Expert psychologue judiciaire : un rôle essentiel pour juger une affaire criminelle

Bertrand Phesans, expert à la cour d'Appel de Paris - AFP
Aujourd’hui, aucun procès à la cour d’assises ne se fait sans expert psychologue. Mais pour obtenir cette reconnaissance, il ne suffit pas d’en faire la demande. Il faut d’abord être inscrit sur une liste d’experts. Pour cela, il est nécessaire d’avoir une certaine expérience. “Il faut montrer qu’on est connu et reconnu dans notre profession” explique Bertrand Phesans.
Lui a d’abord été psychologue hospitalier et a saisi une opportunité à un moment de sa carrière qui l’a permis d’accéder à ce statut d’expert.
“Il y a presque 40 ans, mon patron était expert et il m’a proposé de faire des expertises avec lui. J’ai donc ensuite monté mon dossier, car j’y ai vu une grande opportunité”, le psychologue n’a donc pas hésité. “C’est surtout les paires qui nous proposent et nous amènent sur ce chemin-là”.
En étant recommandé par ses supérieurs, c’est une garantie pour la justice qui valide plus facilement le dossier. Ensuite, le professionnel doit envoyer son dossier au parquet, qui décidera s’il a le profil adapté pour ce rôle. Enfin, une commission est réalisée par une assemblée de magistrats qui décident, ou non, d’inscrire le psychologue sur la liste des experts de la cour d’appel.

▬▬▬▬▬▬

Recopiez intégralement et sans modification le texte sur l'expert psychologue judiciaire. Les lignes qui suivent n'interviennent en rien dans ce travail.

[Enregistrements tirés d'une collection]

▬▬▬▬▬▬

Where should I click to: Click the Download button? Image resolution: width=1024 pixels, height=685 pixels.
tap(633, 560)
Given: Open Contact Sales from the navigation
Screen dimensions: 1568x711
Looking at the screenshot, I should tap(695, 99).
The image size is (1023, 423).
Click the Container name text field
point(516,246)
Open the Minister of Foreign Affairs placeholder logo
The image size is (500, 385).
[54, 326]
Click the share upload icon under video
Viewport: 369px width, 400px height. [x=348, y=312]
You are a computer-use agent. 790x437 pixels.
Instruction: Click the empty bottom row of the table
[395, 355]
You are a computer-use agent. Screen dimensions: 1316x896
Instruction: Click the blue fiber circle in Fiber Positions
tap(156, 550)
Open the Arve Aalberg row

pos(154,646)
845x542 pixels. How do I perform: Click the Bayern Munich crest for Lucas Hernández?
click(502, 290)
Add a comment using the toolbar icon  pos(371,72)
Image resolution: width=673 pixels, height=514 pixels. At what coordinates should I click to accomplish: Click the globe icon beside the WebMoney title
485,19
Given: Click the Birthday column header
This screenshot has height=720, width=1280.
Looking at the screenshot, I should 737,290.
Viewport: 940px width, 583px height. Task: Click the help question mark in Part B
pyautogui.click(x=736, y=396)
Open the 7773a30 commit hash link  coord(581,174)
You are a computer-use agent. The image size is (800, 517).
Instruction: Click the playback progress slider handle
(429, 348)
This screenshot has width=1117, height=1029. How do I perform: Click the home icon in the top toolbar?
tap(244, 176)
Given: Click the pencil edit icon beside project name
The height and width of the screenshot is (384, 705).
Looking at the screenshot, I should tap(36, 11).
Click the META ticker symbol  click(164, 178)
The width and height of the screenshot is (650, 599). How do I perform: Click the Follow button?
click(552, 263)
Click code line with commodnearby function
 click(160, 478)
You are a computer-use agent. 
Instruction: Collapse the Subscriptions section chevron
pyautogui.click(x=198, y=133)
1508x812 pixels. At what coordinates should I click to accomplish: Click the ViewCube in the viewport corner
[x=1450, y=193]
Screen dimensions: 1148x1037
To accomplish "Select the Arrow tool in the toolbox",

▬▬▬▬▬▬

■ **RÉPONSE**:
Expert psychologue judiciaire : un rôle essentiel pour juger une affaire criminelle

Bertrand Phesans, expert à la cour d'Appel de Paris - AFP
Aujourd’hui, aucun procès à la cour d’assises ne se fait sans expert psychologue. Mais pour obtenir cette reconnaissance, il ne suffit pas d’en faire la demande. Il faut d’abord être inscrit sur une liste d’experts. Pour cela, il est nécessaire d’avoir une certaine expérience. “Il faut montrer qu’on est connu et reconnu dans notre profession” explique Bertrand Phesans.
Lui a d’abord été psychologue hospitalier et a saisi une opportunité à un moment de sa carrière qui l’a permis d’accéder à ce statut d’expert.
“Il y a presque 40 ans, mon patron était expert et il m’a proposé de faire des expertises avec lui. J’ai donc ensuite monté mon dossier, car j’y ai vu une grande opportunité”, le psychologue n’a donc pas hésité. “C’est surtout les paires qui nous proposent et nous amènent sur ce chemin-là”.
En étant recommandé par ses supérieurs, c’est une garantie pour la justice qui valide plus facilement le dossier. Ensuite, le professionnel doit envoyer son dossier au parquet, qui décidera s’il a le profil adapté pour ce rôle. Enfin, une commission est réalisée par une assemblée de magistrats qui décident, ou non, d’inscrire le psychologue sur la liste des experts de la cour d’appel.